In August 2010, he and Taylor signed the Giving Pledge, vowing -- as with Bill and Melinda Gates and Warren Buffett -- to give away at least half their fortune, which in their case runs to $1.2 billion. Later that year, Steyer poured $5 million into a winning campaign against California's Prop 23, which would have rolled back the state's seminal global warming legislation. In November 2011, he co-founded the Advanced Energy Economy, a trade association of clean energy businesses. In October 2012, he resigned from his hedge fund to pursue social change full-time. Also in 2012, Steyer crafted, and spent $32 million to back, California's Prop 39 -- which voters approved in November, closing a tax loophole benefiting out-of-state corporations and directing half of the resulting revenue to clean-energy initiatives.
Most controversially, in March of this year, he dove headlong into electoral politics, pouring scorn and threatening to pour money into a Mass. Democratic senate primary campaign against Stephen Lynch, a supporter of the Keystone XL Pipeline. Lynch's opponent Ed Markey won, but Steyer's involvement drew fire. Markey himself disavowed the hardball tactics and political operatives everywhere clutched their pearls.
We met with Steyer when he came through Seattle, for a chat about climate, politics, and money. (This interview has been lightly edited for length and clarity.)
Q. What first engaged you on climate and energy in such a significant way? Was there a turning point or moment of clarity?

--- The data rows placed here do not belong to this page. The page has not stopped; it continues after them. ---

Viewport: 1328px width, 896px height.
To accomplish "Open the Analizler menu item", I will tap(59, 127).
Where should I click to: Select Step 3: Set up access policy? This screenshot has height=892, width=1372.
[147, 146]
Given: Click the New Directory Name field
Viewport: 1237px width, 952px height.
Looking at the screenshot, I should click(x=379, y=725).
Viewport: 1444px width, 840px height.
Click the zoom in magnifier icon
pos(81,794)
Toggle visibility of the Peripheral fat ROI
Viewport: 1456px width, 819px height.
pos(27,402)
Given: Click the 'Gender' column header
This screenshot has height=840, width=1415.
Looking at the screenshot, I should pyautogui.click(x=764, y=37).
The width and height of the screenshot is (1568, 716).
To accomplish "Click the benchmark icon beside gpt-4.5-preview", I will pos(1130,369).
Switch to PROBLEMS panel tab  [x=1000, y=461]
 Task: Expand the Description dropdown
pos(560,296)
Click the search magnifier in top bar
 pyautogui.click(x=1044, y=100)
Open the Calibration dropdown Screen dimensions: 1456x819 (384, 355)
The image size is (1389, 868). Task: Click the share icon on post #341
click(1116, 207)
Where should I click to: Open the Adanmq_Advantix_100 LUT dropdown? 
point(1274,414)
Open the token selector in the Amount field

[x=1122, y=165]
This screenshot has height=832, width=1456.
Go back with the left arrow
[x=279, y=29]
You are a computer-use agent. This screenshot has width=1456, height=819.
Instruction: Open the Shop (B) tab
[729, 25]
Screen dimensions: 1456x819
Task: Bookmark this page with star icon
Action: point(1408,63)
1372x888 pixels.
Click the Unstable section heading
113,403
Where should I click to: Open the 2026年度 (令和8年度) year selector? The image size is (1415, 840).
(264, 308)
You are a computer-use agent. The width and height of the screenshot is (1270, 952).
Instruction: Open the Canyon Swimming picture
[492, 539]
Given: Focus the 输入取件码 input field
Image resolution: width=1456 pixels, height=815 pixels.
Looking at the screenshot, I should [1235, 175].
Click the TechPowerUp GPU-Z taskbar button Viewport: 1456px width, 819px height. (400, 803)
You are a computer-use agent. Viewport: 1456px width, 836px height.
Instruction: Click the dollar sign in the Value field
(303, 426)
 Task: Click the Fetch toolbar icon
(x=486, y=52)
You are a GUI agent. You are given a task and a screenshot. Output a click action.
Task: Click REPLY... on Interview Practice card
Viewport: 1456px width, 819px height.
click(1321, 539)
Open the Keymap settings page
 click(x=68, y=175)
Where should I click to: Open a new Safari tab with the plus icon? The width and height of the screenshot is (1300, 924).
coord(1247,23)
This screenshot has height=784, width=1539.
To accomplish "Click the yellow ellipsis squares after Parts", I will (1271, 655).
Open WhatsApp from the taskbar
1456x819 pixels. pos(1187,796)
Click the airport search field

A. I don't think there was a big epiphany. But getting involved in the No on 23 campaign in 2010 was an incredible education for me in how human beings think about this, how they relate to it, and what moves them on it. It definitely corrected a bunch of my preconceptions as to who cared and why they cared. People's image of environmentalism is very different from the actual Americans who care about it. That Latinos care the most about environmental issues is not a popularly held view in the U.S., but it consistently polls that way.